## To-do list
1. According to the Cleveland passage, how many times did the Cuyahoga River catch fire between 1868 and 1969?
2. From the Cleveland passage, copy word for word the part that opens with the words containing "In 1960 almost" and closes with "the Cuyahoga River.".

## Document passage
9
Robert L. Carter’s Northern Campaign
Cuyahoga means “crooked river.” It comes from an Iroquois dialect that was spoken along the slow-flowing switchbacks that now divide the city of Cleveland before emptying into Lake Erie. Between 1868 and 1969 the waterway caught fire no fewer than thirteen times, and in the 1960s, it became a sort of cause célèbre for being one of the most polluted rivers in America, with the stretch between Cleveland and Akron completely devoid of fish.
In addition to its fame as dead water, the Cuyahoga is probably best known for serving as the dividing line between the white and the black areas of town in what is still one of the nation’s most segregated cities.
In 1960 almost none of Cleveland’s black population lived in the suburbs. Around 98 percent of the city’s black population was concentrated in ghettos east of the Cuyahoga River.
The schools were terrible. Unqualified teachers were employed to work in them, and they were so overcrowded on the black side of town that there was a waiting list for kindergarten. Those lucky enough to get a spot for their children found the schools in the black neighborhoods so overenrolled that they were on half-day sessions. So kids were going to school in shifts, which put a strain on families where often both parents had to punch a work clock.
Across the river, white flight was already a reality, with white families having left in large numbers for the rapidly forming suburbs around the city. As a result schools on the west side of town were underenrolled.
To reduce the overcrowding, some black kids were bused to the white side of town, where they were completely segregated within the white schools. They ate separately, were taught separately, and were allowed to go to the bathroom only once a day. The busing angered both whites and blacks. Whites didn’t like black kids being shipped into their neighborhood schools, and blacks didn’t like their kids being completely segregated in those schools. As tensions flared in the city, the board of education decided to build new schools on the east side of the Cuyahoga and return the black students to those buildings when they were completed. The end result would obviously harden the patterns of segregation and freeze them in place. The school board justified what it was doing based on a rule of thumb known as the neighborhood school plan, used almost universally in U.S. cities, which placed kids in schools near their homes, but it ignored the rule whenever it suited its purposes.
The Congress of Racial Equality (CORE), a newly emerging civil rights organization, had played a big role in shaping a response to Cleveland’s schools. Working with a local group called the United Freedom Movement (UFM), which the local NAACP helped form in 1963, CORE played a leading role in opposing the board’s plan. When the board of education announced its intention to quickly build new schools on the east side, CORE and UFM organized demonstrations at the proposed sites. Then, on April 7, 1964, the Reverend Bruce W. Klunder, a white Presbyterian minister who headed the local CORE chapter, was killed by a bulldozer.

## Material
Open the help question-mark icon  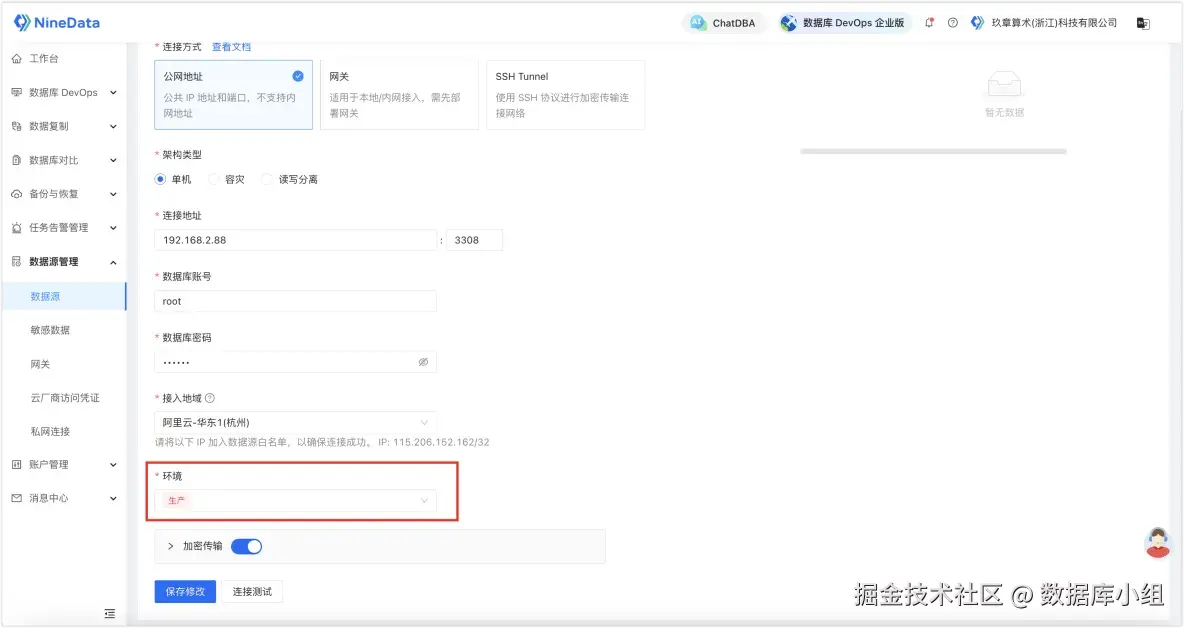pos(951,21)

## Answer set
1. No fewer than thirteen times.

2.
In 1960 almost none of Cleveland’s black population lived in the suburbs. Around 98 percent of the city’s black population was concentrated in ghettos east of the Cuyahoga River.